Print all of the data exactly.

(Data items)

┄┄┄┄┄┄┄┄┄┄

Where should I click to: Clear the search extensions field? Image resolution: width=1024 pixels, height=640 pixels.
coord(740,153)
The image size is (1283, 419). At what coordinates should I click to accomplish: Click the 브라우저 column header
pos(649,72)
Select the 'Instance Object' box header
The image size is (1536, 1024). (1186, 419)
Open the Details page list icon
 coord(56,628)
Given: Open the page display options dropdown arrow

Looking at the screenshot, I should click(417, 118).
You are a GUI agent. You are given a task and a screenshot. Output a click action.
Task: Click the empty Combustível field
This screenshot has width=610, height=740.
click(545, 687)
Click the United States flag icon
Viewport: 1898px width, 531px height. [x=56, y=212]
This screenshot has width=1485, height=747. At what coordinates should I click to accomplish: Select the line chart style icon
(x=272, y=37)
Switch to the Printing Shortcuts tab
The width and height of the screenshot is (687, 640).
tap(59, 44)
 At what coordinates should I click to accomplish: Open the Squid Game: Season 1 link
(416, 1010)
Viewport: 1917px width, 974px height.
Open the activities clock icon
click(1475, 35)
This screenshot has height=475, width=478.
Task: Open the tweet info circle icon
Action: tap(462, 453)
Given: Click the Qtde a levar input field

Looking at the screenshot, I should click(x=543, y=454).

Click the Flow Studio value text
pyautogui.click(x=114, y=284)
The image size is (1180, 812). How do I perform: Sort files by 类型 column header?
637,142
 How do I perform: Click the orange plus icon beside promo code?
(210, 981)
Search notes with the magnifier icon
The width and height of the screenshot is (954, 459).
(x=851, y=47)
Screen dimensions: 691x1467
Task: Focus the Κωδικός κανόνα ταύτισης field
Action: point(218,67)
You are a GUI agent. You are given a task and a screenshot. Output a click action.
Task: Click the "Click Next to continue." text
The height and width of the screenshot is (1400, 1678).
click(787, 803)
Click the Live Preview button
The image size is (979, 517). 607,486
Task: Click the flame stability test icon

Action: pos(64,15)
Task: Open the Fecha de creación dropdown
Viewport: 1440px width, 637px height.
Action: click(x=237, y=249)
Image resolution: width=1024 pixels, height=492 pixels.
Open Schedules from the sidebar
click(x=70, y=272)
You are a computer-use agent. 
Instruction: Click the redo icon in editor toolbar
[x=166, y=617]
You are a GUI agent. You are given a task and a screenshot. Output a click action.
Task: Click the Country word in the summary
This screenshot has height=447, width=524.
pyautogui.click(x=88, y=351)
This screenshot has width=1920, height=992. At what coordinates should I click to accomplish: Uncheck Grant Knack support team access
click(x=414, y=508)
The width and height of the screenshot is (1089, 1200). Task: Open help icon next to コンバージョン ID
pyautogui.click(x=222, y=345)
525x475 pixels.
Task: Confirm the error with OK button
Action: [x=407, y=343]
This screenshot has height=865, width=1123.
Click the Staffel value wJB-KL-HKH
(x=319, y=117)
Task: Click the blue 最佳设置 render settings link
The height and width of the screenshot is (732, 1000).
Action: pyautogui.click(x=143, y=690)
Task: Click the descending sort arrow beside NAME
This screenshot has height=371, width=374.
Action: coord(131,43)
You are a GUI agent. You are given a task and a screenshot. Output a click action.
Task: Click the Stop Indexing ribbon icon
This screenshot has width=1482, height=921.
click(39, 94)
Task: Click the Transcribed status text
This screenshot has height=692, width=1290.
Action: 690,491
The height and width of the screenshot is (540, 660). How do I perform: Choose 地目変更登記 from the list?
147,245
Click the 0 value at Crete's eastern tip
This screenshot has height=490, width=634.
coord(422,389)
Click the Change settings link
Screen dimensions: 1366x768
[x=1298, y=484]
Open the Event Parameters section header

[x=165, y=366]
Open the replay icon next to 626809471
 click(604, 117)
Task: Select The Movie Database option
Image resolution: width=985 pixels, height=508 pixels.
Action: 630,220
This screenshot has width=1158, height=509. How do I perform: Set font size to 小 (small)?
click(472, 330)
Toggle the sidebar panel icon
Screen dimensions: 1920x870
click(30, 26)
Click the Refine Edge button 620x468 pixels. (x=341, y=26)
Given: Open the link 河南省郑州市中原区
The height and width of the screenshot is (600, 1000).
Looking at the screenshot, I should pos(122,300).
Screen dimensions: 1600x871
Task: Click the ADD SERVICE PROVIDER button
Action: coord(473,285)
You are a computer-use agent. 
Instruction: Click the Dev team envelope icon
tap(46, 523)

┄┄┄┄┄┄┄┄┄┄

# Result of this exercise
Where should I click to: Clear the search extensions field? Image resolution: width=1024 pixels, height=640 pixels.
coord(740,153)
The image size is (1283, 419). At what coordinates should I click to accomplish: Click the 브라우저 column header
pos(649,72)
Select the 'Instance Object' box header
The image size is (1536, 1024). (1186, 419)
Open the Details page list icon
 coord(56,628)
Given: Open the page display options dropdown arrow

Looking at the screenshot, I should click(417, 118).
You are a GUI agent. You are given a task and a screenshot. Output a click action.
Task: Click the empty Combustível field
This screenshot has width=610, height=740.
click(545, 687)
Click the United States flag icon
Viewport: 1898px width, 531px height. [x=56, y=212]
This screenshot has width=1485, height=747. At what coordinates should I click to accomplish: Select the line chart style icon
(x=272, y=37)
Switch to the Printing Shortcuts tab
The width and height of the screenshot is (687, 640).
tap(59, 44)
 At what coordinates should I click to accomplish: Open the Squid Game: Season 1 link
(416, 1010)
Viewport: 1917px width, 974px height.
Open the activities clock icon
click(1475, 35)
This screenshot has height=475, width=478.
Task: Open the tweet info circle icon
Action: tap(462, 453)
Given: Click the Qtde a levar input field

Looking at the screenshot, I should click(x=543, y=454).

Click the Flow Studio value text
pyautogui.click(x=114, y=284)
The image size is (1180, 812). How do I perform: Sort files by 类型 column header?
637,142
 How do I perform: Click the orange plus icon beside promo code?
(210, 981)
Search notes with the magnifier icon
The width and height of the screenshot is (954, 459).
(x=851, y=47)
Screen dimensions: 691x1467
Task: Focus the Κωδικός κανόνα ταύτισης field
Action: point(218,67)
You are a GUI agent. You are given a task and a screenshot. Output a click action.
Task: Click the "Click Next to continue." text
The height and width of the screenshot is (1400, 1678).
click(787, 803)
Click the Live Preview button
The image size is (979, 517). 607,486
Task: Click the flame stability test icon

Action: pos(64,15)
Task: Open the Fecha de creación dropdown
Viewport: 1440px width, 637px height.
Action: click(x=237, y=249)
Image resolution: width=1024 pixels, height=492 pixels.
Open Schedules from the sidebar
click(x=70, y=272)
You are a computer-use agent. 
Instruction: Click the redo icon in editor toolbar
[x=166, y=617]
You are a GUI agent. You are given a task and a screenshot. Output a click action.
Task: Click the Country word in the summary
This screenshot has height=447, width=524.
pyautogui.click(x=88, y=351)
This screenshot has width=1920, height=992. At what coordinates should I click to accomplish: Uncheck Grant Knack support team access
click(x=414, y=508)
The width and height of the screenshot is (1089, 1200). Task: Open help icon next to コンバージョン ID
pyautogui.click(x=222, y=345)
525x475 pixels.
Task: Confirm the error with OK button
Action: [x=407, y=343]
This screenshot has height=865, width=1123.
Click the Staffel value wJB-KL-HKH
(x=319, y=117)
Task: Click the blue 最佳设置 render settings link
The height and width of the screenshot is (732, 1000).
Action: pyautogui.click(x=143, y=690)
Task: Click the descending sort arrow beside NAME
This screenshot has height=371, width=374.
Action: coord(131,43)
You are a GUI agent. You are given a task and a screenshot. Output a click action.
Task: Click the Stop Indexing ribbon icon
This screenshot has width=1482, height=921.
click(39, 94)
Task: Click the Transcribed status text
This screenshot has height=692, width=1290.
Action: 690,491
The height and width of the screenshot is (540, 660). How do I perform: Choose 地目変更登記 from the list?
147,245
Click the 0 value at Crete's eastern tip
This screenshot has height=490, width=634.
coord(422,389)
Click the Change settings link
Screen dimensions: 1366x768
[x=1298, y=484]
Open the Event Parameters section header

[x=165, y=366]
Open the replay icon next to 626809471
 click(604, 117)
Task: Select The Movie Database option
Image resolution: width=985 pixels, height=508 pixels.
Action: 630,220
This screenshot has width=1158, height=509. How do I perform: Set font size to 小 (small)?
click(472, 330)
Toggle the sidebar panel icon
Screen dimensions: 1920x870
click(30, 26)
Click the Refine Edge button 620x468 pixels. (x=341, y=26)
Given: Open the link 河南省郑州市中原区
The height and width of the screenshot is (600, 1000).
Looking at the screenshot, I should pos(122,300).
Screen dimensions: 1600x871
Task: Click the ADD SERVICE PROVIDER button
Action: coord(473,285)
You are a computer-use agent. 
Instruction: Click the Dev team envelope icon
tap(46, 523)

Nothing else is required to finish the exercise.